• Problem to solve:
Starting at the line that contains "Task: Select Payment" in the listing below, write out every line word for word until you have written the line that contains "Expand the 审核状态".

• Information given:
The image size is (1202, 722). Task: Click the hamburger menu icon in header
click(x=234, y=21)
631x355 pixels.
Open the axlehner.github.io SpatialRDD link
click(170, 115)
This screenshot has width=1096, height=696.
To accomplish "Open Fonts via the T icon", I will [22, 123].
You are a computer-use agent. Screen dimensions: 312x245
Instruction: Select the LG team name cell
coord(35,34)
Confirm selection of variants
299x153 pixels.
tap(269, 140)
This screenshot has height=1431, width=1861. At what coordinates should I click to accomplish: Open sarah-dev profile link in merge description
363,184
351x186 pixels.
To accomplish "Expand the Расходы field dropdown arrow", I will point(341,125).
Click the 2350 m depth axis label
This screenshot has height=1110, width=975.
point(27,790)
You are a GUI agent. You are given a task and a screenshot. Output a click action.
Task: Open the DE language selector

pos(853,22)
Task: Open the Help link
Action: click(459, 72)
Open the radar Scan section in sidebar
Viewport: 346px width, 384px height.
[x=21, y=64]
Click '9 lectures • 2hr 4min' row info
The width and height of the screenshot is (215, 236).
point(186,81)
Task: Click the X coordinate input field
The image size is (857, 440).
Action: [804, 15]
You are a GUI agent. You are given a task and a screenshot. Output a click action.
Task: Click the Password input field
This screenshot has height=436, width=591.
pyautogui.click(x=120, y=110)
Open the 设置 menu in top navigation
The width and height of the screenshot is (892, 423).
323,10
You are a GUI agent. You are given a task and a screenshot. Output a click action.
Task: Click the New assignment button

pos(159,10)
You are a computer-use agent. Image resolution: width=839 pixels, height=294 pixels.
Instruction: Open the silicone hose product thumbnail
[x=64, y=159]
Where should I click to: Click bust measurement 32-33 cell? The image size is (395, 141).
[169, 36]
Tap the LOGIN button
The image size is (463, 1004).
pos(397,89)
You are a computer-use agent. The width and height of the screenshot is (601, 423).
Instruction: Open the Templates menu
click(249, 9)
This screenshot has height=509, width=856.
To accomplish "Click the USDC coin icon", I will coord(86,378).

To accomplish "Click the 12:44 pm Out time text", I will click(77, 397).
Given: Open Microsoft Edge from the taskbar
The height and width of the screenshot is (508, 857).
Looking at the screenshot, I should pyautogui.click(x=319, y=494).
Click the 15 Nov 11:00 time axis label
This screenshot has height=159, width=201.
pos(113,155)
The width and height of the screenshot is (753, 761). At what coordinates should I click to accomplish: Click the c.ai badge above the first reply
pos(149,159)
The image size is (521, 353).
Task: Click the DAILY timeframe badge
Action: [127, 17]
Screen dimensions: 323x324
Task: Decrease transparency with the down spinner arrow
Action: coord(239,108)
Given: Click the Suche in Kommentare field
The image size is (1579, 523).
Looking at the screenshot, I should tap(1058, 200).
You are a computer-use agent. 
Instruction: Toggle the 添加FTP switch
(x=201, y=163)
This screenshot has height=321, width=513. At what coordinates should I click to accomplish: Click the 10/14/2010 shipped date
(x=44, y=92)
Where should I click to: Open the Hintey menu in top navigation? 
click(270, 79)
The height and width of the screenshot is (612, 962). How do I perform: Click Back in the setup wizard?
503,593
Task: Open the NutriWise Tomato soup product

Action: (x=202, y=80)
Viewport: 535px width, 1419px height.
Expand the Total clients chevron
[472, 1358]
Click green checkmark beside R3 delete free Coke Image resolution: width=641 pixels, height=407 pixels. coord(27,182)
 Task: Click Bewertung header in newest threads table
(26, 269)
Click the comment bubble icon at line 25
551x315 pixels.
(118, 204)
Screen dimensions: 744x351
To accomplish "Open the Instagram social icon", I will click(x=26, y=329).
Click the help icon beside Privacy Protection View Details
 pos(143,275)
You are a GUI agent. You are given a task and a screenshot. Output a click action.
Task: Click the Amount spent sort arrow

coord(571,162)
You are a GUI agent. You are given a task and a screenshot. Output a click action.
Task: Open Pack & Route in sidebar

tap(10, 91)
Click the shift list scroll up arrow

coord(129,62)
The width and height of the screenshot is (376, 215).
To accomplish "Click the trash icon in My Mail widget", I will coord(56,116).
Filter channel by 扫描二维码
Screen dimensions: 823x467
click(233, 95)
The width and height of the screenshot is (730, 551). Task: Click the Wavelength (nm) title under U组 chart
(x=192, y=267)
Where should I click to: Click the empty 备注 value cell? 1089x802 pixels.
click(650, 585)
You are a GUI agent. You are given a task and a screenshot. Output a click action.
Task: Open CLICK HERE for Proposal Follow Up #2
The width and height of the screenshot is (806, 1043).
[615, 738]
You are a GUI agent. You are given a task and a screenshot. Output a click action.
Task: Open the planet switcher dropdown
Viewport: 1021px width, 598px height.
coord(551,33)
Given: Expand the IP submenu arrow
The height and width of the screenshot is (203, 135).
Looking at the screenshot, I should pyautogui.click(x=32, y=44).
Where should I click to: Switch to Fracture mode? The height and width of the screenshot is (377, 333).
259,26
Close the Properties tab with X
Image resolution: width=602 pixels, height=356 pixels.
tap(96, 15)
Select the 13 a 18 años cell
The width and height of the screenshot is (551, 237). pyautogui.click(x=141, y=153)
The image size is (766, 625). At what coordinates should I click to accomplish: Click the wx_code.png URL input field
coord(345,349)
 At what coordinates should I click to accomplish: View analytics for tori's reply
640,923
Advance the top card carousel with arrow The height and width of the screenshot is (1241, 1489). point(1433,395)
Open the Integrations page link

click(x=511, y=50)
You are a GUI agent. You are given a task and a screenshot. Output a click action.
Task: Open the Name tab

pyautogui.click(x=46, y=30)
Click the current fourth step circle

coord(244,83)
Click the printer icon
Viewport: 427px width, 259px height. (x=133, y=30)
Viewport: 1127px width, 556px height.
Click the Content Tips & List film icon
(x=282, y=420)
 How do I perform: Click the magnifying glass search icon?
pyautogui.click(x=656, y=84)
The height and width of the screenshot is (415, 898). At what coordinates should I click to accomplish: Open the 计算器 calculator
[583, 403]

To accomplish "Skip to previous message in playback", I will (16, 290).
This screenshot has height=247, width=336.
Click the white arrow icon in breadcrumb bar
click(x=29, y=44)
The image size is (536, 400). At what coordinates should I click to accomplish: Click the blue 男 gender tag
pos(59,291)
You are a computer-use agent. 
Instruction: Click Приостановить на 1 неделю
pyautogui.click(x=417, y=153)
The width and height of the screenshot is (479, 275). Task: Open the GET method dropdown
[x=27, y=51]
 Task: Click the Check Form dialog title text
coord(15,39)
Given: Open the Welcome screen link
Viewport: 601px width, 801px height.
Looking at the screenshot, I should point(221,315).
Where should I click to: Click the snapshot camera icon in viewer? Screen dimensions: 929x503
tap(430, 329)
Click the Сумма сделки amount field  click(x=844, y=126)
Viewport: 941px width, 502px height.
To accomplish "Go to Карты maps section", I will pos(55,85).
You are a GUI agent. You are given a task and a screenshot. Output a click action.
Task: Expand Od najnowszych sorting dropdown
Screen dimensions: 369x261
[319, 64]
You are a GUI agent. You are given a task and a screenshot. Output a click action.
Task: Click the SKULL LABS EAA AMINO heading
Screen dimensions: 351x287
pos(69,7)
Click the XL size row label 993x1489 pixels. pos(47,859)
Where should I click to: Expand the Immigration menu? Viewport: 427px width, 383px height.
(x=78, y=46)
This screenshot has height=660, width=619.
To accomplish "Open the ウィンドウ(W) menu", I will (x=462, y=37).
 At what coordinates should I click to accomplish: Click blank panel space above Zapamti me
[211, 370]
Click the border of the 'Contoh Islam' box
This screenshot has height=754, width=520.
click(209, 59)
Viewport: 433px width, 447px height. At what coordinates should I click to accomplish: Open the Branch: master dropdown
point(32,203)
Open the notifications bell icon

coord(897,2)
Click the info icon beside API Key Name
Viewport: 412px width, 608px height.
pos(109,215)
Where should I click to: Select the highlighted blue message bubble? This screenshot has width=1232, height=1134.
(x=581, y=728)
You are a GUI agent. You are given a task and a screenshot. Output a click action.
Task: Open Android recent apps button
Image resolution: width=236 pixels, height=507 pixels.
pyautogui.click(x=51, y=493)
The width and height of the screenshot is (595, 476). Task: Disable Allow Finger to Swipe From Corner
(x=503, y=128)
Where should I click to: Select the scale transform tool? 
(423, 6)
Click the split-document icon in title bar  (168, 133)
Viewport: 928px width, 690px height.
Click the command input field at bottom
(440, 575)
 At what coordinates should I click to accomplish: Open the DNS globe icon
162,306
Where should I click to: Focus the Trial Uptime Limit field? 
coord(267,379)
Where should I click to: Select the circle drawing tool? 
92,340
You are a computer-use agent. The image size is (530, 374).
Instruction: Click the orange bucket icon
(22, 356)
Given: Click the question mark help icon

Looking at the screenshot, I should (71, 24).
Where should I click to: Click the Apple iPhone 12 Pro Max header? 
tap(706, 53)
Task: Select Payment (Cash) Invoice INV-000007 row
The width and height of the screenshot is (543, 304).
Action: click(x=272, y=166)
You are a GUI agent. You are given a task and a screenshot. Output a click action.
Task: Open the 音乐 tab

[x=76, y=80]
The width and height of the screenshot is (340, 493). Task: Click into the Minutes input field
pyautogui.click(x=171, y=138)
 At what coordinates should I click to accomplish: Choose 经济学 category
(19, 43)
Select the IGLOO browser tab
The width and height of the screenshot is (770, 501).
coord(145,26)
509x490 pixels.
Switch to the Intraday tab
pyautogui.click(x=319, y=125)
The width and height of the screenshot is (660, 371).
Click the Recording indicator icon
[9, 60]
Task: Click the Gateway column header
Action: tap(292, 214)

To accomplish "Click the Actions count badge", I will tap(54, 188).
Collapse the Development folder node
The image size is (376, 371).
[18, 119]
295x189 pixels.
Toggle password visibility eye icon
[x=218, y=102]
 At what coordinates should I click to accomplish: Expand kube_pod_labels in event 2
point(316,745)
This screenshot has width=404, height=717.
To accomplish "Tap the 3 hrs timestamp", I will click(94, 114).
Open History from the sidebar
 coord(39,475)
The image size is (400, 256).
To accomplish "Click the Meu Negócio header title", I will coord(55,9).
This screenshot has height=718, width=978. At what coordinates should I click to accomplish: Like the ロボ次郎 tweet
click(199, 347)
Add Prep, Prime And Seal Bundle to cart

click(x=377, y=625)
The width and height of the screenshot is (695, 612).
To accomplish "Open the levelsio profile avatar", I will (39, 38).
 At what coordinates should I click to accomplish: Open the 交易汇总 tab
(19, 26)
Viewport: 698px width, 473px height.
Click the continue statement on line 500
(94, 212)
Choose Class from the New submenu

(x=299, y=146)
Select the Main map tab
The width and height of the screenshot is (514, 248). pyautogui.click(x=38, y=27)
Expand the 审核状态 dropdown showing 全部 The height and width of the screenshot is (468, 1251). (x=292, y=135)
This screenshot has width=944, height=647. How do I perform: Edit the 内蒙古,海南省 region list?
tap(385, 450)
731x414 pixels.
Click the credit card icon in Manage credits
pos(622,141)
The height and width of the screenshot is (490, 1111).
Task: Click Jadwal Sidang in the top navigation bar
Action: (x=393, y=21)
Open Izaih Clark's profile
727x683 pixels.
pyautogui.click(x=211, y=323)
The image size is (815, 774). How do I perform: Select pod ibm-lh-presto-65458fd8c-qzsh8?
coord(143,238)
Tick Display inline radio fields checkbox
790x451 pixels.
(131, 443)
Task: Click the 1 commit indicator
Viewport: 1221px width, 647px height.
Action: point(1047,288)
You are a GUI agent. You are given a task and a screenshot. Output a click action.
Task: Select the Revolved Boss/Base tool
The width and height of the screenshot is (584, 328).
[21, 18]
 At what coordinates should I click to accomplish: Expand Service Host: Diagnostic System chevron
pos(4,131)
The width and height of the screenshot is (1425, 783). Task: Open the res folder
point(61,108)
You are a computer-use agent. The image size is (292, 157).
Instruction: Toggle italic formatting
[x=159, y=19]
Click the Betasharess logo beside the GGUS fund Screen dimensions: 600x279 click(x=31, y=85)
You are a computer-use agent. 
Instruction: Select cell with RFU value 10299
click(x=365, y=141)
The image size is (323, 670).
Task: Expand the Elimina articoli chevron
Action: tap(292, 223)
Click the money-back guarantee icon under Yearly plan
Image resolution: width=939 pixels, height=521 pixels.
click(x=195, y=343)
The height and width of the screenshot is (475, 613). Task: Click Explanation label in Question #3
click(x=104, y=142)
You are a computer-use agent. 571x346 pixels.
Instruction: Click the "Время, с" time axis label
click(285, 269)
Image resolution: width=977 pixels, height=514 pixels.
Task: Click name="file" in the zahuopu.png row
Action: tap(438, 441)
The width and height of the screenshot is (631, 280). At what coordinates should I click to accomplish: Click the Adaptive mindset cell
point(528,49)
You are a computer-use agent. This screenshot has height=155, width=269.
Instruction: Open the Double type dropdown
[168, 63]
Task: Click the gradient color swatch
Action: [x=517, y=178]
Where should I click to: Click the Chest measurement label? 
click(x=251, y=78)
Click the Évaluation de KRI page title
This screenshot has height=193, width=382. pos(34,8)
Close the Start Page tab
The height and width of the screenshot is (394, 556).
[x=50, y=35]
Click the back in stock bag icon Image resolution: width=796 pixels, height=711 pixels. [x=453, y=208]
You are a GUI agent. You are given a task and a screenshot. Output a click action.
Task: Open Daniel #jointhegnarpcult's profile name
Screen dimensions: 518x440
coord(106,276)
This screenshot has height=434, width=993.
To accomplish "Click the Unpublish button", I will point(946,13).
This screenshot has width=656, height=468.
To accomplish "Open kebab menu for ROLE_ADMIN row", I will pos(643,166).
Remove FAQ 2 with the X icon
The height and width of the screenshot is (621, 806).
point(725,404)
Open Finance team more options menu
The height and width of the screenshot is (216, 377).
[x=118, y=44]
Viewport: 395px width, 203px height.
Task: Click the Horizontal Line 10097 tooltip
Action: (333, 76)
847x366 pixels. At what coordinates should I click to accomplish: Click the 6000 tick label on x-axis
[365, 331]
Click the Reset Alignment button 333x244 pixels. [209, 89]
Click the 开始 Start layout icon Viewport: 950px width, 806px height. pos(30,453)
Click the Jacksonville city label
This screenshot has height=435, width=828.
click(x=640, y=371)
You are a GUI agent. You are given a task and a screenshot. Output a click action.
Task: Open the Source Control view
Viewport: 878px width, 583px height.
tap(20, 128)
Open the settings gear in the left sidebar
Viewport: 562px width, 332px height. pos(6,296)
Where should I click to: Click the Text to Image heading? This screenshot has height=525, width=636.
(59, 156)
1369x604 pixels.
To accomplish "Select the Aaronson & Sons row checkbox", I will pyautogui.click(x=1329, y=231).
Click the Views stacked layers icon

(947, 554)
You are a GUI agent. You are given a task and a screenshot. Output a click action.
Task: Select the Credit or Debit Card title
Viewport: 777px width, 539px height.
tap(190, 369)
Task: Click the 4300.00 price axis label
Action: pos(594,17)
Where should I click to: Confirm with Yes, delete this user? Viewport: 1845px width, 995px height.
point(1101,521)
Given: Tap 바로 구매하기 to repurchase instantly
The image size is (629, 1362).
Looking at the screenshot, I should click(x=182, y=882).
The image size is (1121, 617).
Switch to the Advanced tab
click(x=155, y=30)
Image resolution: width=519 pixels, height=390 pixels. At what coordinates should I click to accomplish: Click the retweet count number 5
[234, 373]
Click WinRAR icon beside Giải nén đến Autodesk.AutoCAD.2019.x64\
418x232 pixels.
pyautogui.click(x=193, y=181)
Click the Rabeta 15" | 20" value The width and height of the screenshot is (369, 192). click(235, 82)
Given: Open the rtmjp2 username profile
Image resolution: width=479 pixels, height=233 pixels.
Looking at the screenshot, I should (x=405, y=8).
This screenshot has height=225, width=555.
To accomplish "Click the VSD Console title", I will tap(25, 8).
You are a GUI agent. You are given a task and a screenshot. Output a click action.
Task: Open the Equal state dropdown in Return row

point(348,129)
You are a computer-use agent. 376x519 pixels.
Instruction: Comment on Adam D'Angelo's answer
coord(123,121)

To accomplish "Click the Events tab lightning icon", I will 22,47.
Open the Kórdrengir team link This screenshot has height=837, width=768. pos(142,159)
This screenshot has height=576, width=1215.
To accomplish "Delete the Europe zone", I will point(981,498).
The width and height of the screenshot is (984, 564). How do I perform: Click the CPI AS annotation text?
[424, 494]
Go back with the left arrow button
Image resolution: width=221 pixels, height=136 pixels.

• Exercise answer:
Task: Select Payment (Cash) Invoice INV-000007 row
The width and height of the screenshot is (543, 304).
Action: click(x=272, y=166)
You are a GUI agent. You are given a task and a screenshot. Output a click action.
Task: Open the 音乐 tab

[x=76, y=80]
The width and height of the screenshot is (340, 493). Task: Click into the Minutes input field
pyautogui.click(x=171, y=138)
 At what coordinates should I click to accomplish: Choose 经济学 category
(19, 43)
Select the IGLOO browser tab
The width and height of the screenshot is (770, 501).
coord(145,26)
509x490 pixels.
Switch to the Intraday tab
pyautogui.click(x=319, y=125)
The width and height of the screenshot is (660, 371).
Click the Recording indicator icon
[9, 60]
Task: Click the Gateway column header
Action: tap(292, 214)

To accomplish "Click the Actions count badge", I will tap(54, 188).
Collapse the Development folder node
The image size is (376, 371).
[18, 119]
295x189 pixels.
Toggle password visibility eye icon
[x=218, y=102]
 At what coordinates should I click to accomplish: Expand kube_pod_labels in event 2
point(316,745)
This screenshot has width=404, height=717.
To accomplish "Tap the 3 hrs timestamp", I will click(94, 114).
Open History from the sidebar
 coord(39,475)
The image size is (400, 256).
To accomplish "Click the Meu Negócio header title", I will coord(55,9).
This screenshot has height=718, width=978. At what coordinates should I click to accomplish: Like the ロボ次郎 tweet
click(199, 347)
Add Prep, Prime And Seal Bundle to cart

click(x=377, y=625)
The width and height of the screenshot is (695, 612).
To accomplish "Open the levelsio profile avatar", I will (39, 38).
 At what coordinates should I click to accomplish: Open the 交易汇总 tab
(19, 26)
Viewport: 698px width, 473px height.
Click the continue statement on line 500
(94, 212)
Choose Class from the New submenu

(x=299, y=146)
Select the Main map tab
The width and height of the screenshot is (514, 248). pyautogui.click(x=38, y=27)
Expand the 审核状态 dropdown showing 全部 The height and width of the screenshot is (468, 1251). (x=292, y=135)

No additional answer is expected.